In the wild, snakes may periodicallly stretch out to a straightline body posture or move forward in a straight line, called rectilinear locomotion. They may adopt straightline postures along natural or artificial features or in other areas for comfort, safety, to aid in digestion, thermoregulatory purposes or for other reasons. Just last week I encountered a native Ontario gray rat snake in a straightline posture warming itself on a bicycle path. After a few minutes of observation I moved the snake to a safe location off the path and then moved on.

Snakes in research studies, when given an opportunity, regularly move from small areas to larger areas where they periodically assume straightline postures for a portion of their time. Independent scientific groups and animal welfare organizations throughout the world now acknowledge the need for snakes to stretch.

Many existing laws and policies mandate that dogs, cats and a wide range of other animals be able to achieve normal movements and postural adjustments but snakes are conveniently, and unscientifically, not afforded the same consideration. Today the scientific evidence for snakes needing to stretch is superior to that available for nearly all other terrestrial animals and it tells us that policy-makers, anti-cruelty enforcement officials, advocates and animal keepers need to rethink what snakes need, how they are kept and how to better protect their welfare.

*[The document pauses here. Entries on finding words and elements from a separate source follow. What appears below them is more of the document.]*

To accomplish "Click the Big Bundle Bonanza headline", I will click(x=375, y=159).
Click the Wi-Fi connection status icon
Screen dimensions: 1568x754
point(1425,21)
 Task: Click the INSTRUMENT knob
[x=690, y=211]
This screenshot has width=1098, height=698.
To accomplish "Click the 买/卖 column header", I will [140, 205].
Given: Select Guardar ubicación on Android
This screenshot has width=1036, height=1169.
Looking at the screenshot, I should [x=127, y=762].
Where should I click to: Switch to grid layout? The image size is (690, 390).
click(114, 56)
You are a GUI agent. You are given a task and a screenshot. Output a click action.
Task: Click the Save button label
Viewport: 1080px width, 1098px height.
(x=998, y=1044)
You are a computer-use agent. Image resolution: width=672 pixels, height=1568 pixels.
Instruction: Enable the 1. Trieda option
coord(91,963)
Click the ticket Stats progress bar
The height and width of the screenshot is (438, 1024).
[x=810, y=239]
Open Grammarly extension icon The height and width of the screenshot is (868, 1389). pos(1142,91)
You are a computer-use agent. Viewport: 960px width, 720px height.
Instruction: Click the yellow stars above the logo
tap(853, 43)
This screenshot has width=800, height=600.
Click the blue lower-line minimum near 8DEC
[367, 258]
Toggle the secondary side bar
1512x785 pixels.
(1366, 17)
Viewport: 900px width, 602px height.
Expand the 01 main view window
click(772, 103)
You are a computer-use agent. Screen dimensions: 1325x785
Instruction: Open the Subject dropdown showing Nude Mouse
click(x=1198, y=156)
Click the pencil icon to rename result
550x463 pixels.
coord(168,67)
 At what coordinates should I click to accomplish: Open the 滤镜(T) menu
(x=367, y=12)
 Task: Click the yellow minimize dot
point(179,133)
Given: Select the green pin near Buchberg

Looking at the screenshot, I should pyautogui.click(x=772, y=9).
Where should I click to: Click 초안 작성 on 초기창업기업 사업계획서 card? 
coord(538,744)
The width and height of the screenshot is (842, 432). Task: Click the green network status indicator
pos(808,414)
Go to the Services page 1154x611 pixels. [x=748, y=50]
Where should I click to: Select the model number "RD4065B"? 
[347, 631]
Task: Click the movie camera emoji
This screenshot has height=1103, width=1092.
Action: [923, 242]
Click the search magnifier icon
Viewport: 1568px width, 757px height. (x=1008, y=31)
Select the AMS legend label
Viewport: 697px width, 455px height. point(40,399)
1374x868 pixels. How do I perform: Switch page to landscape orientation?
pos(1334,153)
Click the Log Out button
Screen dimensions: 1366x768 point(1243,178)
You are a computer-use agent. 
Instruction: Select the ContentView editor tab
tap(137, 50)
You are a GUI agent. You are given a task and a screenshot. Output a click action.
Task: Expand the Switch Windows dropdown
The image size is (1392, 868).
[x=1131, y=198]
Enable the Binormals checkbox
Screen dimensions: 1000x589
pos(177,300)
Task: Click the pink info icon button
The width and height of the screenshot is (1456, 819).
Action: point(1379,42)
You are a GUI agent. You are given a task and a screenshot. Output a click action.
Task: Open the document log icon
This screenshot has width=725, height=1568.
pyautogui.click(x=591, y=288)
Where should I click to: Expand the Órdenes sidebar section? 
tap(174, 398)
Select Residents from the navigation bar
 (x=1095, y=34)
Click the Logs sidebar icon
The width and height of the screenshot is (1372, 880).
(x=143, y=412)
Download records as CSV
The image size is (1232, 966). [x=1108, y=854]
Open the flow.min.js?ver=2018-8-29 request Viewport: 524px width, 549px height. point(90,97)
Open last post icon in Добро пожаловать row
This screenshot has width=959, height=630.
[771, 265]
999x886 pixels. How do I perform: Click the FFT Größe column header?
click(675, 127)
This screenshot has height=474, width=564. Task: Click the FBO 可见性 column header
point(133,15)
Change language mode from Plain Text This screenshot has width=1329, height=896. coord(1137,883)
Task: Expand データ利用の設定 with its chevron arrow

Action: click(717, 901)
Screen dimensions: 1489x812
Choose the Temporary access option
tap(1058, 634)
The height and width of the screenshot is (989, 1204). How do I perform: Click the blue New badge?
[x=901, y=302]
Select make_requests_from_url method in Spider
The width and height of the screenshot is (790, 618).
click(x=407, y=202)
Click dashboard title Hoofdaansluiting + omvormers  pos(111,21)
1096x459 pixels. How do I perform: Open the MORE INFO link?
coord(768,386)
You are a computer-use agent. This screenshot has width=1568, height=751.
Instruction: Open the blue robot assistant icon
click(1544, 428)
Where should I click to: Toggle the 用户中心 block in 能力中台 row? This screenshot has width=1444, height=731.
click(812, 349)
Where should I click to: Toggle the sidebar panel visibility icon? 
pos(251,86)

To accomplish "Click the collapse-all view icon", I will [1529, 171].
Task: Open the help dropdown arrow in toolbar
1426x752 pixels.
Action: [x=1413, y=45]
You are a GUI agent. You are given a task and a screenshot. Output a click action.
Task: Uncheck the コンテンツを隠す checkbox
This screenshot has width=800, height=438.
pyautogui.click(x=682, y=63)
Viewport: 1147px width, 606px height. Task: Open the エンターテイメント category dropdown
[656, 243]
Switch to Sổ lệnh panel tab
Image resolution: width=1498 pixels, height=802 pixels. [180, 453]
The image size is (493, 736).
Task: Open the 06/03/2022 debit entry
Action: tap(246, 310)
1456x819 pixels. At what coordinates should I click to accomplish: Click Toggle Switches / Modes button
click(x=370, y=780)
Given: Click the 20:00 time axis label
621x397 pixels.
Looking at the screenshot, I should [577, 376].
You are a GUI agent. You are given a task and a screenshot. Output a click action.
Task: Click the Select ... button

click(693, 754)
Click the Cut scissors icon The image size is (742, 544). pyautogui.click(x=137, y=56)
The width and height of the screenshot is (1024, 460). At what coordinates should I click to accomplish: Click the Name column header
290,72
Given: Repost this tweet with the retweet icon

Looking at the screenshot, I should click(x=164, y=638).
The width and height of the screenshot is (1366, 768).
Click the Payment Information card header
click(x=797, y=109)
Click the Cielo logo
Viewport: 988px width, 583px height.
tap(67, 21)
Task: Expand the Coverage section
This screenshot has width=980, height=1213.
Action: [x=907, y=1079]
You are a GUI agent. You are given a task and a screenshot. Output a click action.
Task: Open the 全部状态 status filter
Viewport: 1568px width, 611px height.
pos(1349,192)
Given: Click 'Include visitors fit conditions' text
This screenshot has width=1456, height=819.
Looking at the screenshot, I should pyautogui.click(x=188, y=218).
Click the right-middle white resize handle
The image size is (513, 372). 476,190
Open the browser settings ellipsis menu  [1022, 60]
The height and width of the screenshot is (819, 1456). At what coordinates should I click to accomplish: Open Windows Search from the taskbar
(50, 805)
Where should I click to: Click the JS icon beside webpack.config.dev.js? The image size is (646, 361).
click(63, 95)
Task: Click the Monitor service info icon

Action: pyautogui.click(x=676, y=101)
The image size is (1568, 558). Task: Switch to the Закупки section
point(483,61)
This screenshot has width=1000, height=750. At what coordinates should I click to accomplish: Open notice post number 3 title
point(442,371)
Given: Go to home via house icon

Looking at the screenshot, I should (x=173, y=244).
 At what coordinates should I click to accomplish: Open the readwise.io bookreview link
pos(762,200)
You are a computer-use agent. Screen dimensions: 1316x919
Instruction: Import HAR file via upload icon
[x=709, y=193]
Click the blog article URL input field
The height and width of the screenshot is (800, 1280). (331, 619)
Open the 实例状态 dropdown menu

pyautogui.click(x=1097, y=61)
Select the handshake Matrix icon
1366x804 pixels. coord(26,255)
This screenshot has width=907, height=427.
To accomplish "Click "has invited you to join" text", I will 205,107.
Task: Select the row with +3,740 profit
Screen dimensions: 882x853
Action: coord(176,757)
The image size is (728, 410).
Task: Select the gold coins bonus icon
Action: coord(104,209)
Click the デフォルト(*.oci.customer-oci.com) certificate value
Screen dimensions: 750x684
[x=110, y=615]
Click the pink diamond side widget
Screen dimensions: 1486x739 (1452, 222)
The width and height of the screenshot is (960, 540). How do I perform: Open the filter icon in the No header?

Zoocheck has been working to improve the husbandry and care of reptiles and other exotic animals in Canada for decades. Our work on dozens of local and provincial legislative campaigns, pushing for better enforcement practices, educating animal welfare professionals, policy-makers and others about reptile and exotic animal welfare and conducting numerous investigations has raised the bar for exotics, but there is still much to do. We’re very pleased that today more attention is being paid to reptiles but the broader suite of much-needed, long overdue changes that snakes and other reptiles deserve is only just beginning.

Folklore husbandry conditions are still common in the pet trade sector, exotic animal and reptile expos, mobile zoos and roadside zoos.  In fact, you can see them in most places where captive reptiles are found. Zoocheck will continue to do everything possible to achieve a new, humane exotic animal paradigm in Canada to improve the lives of these often forgotten animals.